Last Autumn, when I spoke to the Care Quality Commission about East of England Ambulance Service’s (EEAS) failings, I was told that they could not act on my information as I was no longer an employee and therefore not a whistleblower, just a “concerned citizen”.

However the rising tide of concerns from active staff was evident – just reading through the hundreds of comments elsewhere on this blog is a sobering experience – and I’m grateful so many have shared their thoughts. But anonymous confessions on an internet blog were never going to effect a change and full credit to the many staff who were brave enough to speak out and give the CQC the information they needed to hear.

As a result, the Care Quality Commission investigated EEAS and published a report on 15 March 2013 which highlighted the need for improvement and hopefully will be the official voice which will force government ministers to re-evaluate their treatment of emergency ambulance services.

The CQC’s overall view was as follows:

Our judgement
Since our last inspection the trust‘s performance in relation to its ambulance response times had deteriorated and people could not be assured they would receive care in a timely and effective manner.”

This seems like a succinct and understated version of some of the concerns that have been stated vociferously here on this blog, in the mainstream media and in crew rooms around the country. I am sure that any of the other regional ambulance Trusts put under the same scrutiny would be found wanting in similar fashion.

The Good

According to the report, EEAS operations were visited on three occasions, on 30th January 2013, 31st January 2013 and a “routine inspection” on 5th February 2013. The locations visited are not made clear in the report, but it can be inferred that the inspectors experienced some conditions out in the field as references are made to “30 interactions between ambulance staff and people using its service during our visit” and that it was a “cold and windy day”. Reference to witnessed trolley transfers and fully completed patient records suggests a visit to an Accident and Emergency department.

The report identifies that road staff are, as we already knew, doing their best providing a service which is “consistently good, with staff showing genuine concern, respect and care for people they assisted”.
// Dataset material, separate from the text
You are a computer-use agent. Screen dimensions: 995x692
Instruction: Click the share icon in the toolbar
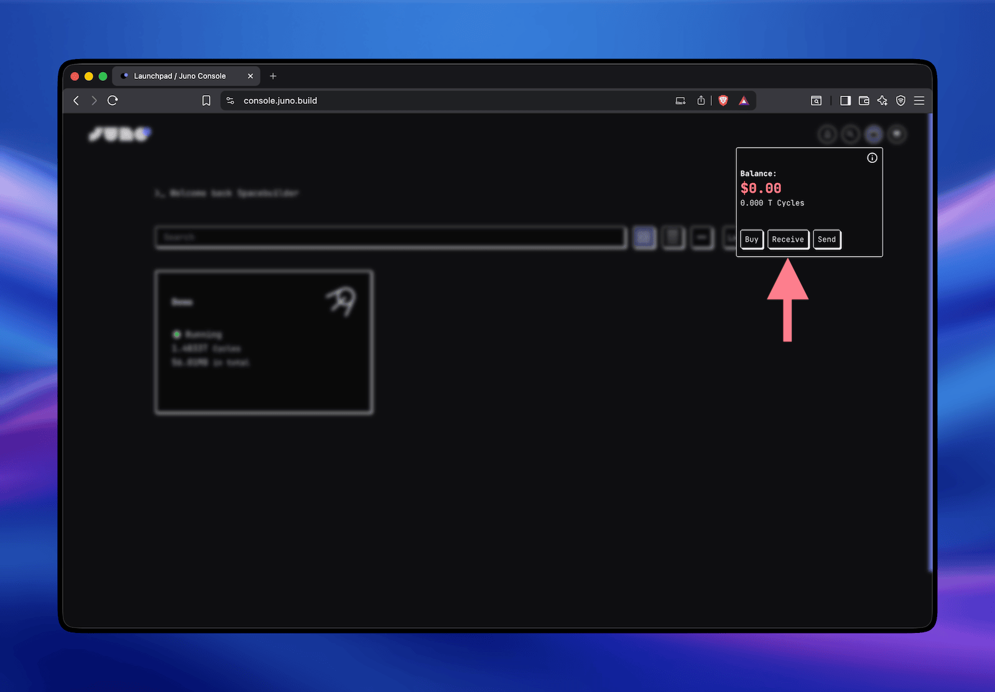point(701,100)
The inspection team also spent some time in one of the HEOCs (Health and Emergency Operations Centre – ie. The Control Room). The report mentions two days in the Norwich HEOC, although it is unclear if one of those days was the routine inspection which took place on 5th February or if they were additional visits.

It appears that it was here that the fabled “big picture” became evident to the inspectors. It was not all bad though. The despatch system was rightly seen as effective and professionally run;

“During our time in the communications centre we spoke with managers, call takers and dispatchers. We listened to calls being taken and watched as deployment decisions were made by staff. Emergency calls were answered promptly and resources were allocated by one of five dispatchers according to the location of the call. A responding resource was allocated quickly to emergency calls as soon as the location of the incident was known. Further details concerning the call were passed to staff en route.”

The Bad

However, the CQC were forewarned of the struggle to reach many calls and back up first responders.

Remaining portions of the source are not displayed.